Finally, we used a random forest (RF) classifier to identify the included neuroimaging characteristics that best classify the WMH‐MCI and WMH‐HC. In this study, only those features that were significantly different between groups (including the tract level and point‐wise level) were entered the analysis. In this study, RF was built with 500 trees in the forest.37 Each decision tree is constructed using a bootstrap sample from the training data. The out‐of‐bag (OOB) observations were then predicted to obtain the unbiased estimate of the classification error. The advantage of the fit of the RF was assessed by averaging the individual tree classification errors. Then, the RF framework estimated the importance of a variable by seeking how much the classification errors increased when the OOB data for that variable were permuted while all others were left unchanged. Furthermore, we ranked the variables' importance by assigning a score to each covariate based on the ability to classify correctly the dependent label (WMH‐NC vs. WMH‐MCI). The diagnostic performance of the best MRI features according to the RF classifier was evaluated based on accuracy, sensitivity, and specificity.

3. RESULTS

3.1. Demographic and clinical characteristics

Demographic and clinical characteristics for the HC and WMH subgroups (WMH‐NC and WMH‐MCI) are provided in Table 2. There was no significant difference for age, years of education, and gender distribution between the subgroups (P > .05). The WMH‐MCI subgroup showed poorer performances on MMSE (P < .001), MoCA‐BJ (P < .001), episodic memory (P < .001), information processing speed (P < .011), and executive function (P < .029) than the other subgroups (the detailed cognitive assessment is shown in Table 2).
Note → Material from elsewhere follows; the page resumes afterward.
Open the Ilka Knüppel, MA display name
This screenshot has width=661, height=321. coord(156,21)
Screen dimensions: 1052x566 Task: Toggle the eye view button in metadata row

3.2. Group difference in WM tract and point‐wise levels

Between‐group difference of WM tract and point‐wise alterations was determined by mean diffusion metrics (FA, MD, AD, and RD) with AFQ.

3.2.1. FA

We found that mean FA values of WM tracts significantly changed between the three groups in the bilateral anterior thalamic radiation (ATR), forceps minor, bilateral IFOF, and left ILF (Table S1 and Figure S1). Further analysis indicated that WMH‐NC showed significantly decreased FA in the bilateral ATR and forceps minor compared to the HC group. For the bilateral ATR, forceps minor, bilateral IFOF and left ILF, WMH‐MCI displayed lower FA in comparison with HC. However, no significant group difference was found between WMH‐NC and WMH‐MCI. In the point‐wise level, there were no obvious alterations in FA between HC, WMH‐NC, and WMH‐MCI (FWE correction, P > .05).

3.2.2. MD

Apart from the left cingulum cingulate (CC), forceps major, and left uncinate fasciculus (UF), the remaining 13 fiber tracts exhibited significant difference in MD between HC, WMH‐NC, and WMH‐MCI (Table S2 and Figure S2). Compared to HC, WMH‐NC had significantly increased MD in the bilateral ATR, right corticospinal tract (CST), right CC, forceps minor, bilateral IFOF, bilateral ILF, bilateral superior longitudinal fasciculus (SLF), and right UF. In addition, WMH‐MCI showed higher MD relative to HC in the bilateral ATR, bilateral CST, right CC, forceps minor, bilateral IFOF, bilateral ILF, bilateral SLF, and right UF. Furthermore, the mean MD in the right ATR, right IFOF, right ILF, and left SLF was significantly different between WMH‐NC and WMH‐MCI.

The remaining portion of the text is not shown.